-- REQUIRED WORK --
For the data below, give the number of lines containing "agent" and nothing more.

::: DATASET :::

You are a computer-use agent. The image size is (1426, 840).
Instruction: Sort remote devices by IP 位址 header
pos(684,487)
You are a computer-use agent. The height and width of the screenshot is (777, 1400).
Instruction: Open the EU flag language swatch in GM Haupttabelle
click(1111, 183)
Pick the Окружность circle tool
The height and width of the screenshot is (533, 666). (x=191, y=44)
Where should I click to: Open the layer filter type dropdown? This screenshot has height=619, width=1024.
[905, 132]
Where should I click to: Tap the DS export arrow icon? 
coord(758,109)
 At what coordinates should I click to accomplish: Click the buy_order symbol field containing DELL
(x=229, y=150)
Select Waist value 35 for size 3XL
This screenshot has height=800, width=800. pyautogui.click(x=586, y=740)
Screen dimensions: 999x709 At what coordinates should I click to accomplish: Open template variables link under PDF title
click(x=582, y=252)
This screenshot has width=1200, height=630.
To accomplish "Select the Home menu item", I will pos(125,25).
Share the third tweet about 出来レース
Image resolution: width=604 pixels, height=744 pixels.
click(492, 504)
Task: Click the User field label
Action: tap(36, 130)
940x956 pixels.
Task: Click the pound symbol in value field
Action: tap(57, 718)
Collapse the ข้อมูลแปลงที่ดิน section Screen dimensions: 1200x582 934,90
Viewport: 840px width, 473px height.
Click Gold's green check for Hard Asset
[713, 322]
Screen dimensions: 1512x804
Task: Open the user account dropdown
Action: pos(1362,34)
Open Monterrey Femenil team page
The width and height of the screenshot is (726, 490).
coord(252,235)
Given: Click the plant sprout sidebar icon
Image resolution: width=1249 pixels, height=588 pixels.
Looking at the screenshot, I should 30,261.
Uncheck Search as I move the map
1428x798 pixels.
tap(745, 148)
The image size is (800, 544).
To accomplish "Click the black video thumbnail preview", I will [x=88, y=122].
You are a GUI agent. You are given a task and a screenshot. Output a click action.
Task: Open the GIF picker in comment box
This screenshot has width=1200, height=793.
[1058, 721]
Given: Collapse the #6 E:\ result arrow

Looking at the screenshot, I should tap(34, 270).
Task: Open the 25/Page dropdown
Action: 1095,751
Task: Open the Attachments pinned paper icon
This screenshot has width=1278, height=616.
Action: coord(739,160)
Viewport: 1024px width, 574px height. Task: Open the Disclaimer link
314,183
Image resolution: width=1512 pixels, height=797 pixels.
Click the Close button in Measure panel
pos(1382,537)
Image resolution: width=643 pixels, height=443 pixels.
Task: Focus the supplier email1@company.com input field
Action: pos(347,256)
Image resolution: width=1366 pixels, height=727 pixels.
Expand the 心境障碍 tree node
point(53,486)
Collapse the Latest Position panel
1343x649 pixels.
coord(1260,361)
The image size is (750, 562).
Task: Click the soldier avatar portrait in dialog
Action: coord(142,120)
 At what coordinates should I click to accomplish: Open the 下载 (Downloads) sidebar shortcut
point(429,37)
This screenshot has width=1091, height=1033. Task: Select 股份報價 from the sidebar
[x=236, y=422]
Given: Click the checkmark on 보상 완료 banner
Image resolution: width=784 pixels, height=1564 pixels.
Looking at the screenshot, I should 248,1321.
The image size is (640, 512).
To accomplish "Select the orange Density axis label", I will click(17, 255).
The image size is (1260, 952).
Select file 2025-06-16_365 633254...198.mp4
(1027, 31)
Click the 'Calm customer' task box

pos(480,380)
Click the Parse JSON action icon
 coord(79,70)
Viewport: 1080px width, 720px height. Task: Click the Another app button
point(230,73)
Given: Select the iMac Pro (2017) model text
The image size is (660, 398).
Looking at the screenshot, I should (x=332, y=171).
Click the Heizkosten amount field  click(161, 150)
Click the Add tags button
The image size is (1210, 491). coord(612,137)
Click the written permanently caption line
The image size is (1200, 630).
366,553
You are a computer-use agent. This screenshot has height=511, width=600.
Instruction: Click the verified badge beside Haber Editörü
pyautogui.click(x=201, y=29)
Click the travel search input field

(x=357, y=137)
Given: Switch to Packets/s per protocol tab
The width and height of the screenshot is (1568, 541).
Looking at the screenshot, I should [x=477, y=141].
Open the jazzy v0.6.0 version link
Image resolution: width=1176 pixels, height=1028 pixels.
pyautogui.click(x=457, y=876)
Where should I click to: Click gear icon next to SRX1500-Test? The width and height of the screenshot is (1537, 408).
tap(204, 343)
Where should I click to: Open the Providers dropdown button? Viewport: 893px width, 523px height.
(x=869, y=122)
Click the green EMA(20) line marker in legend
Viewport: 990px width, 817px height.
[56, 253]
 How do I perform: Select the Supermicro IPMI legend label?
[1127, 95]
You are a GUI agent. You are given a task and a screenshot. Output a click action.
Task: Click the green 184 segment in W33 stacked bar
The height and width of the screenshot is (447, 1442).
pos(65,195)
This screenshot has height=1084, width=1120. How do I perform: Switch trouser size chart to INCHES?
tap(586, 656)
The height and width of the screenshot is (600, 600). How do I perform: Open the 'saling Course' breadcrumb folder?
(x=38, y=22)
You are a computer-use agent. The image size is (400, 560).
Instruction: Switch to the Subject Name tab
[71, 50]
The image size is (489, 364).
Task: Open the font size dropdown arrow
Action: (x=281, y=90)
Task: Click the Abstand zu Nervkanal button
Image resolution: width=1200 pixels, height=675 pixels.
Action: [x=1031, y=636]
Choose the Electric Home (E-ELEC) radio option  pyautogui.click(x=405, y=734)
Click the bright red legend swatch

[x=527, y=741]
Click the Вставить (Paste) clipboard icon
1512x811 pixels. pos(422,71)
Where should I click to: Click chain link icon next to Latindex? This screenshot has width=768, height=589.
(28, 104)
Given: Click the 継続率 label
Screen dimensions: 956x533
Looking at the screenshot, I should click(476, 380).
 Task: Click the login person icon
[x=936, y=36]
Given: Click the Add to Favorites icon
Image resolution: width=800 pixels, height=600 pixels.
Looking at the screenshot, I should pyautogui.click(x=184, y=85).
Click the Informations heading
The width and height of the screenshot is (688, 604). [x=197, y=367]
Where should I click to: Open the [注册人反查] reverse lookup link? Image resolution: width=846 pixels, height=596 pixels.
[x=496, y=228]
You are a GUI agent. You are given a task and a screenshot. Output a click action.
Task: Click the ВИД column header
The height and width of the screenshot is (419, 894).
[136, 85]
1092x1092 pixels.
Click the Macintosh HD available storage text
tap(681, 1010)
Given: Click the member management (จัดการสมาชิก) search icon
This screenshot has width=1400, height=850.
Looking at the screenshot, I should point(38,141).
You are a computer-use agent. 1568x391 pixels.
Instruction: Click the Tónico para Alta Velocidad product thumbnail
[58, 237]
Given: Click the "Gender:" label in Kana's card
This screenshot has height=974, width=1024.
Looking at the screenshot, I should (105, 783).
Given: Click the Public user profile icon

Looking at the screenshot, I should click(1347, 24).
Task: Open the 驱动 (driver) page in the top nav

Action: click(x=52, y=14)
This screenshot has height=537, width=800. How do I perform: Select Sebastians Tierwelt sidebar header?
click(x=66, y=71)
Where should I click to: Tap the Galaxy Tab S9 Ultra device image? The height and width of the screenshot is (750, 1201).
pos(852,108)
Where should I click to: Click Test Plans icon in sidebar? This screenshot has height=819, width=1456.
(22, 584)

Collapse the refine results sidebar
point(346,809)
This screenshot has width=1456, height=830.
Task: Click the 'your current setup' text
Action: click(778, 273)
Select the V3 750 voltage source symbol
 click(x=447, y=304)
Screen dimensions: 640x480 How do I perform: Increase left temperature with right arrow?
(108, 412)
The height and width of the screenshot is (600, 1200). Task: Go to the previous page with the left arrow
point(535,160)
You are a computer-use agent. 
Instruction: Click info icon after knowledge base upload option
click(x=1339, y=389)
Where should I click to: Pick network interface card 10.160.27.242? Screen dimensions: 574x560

:::

-- TASK RESULT --
9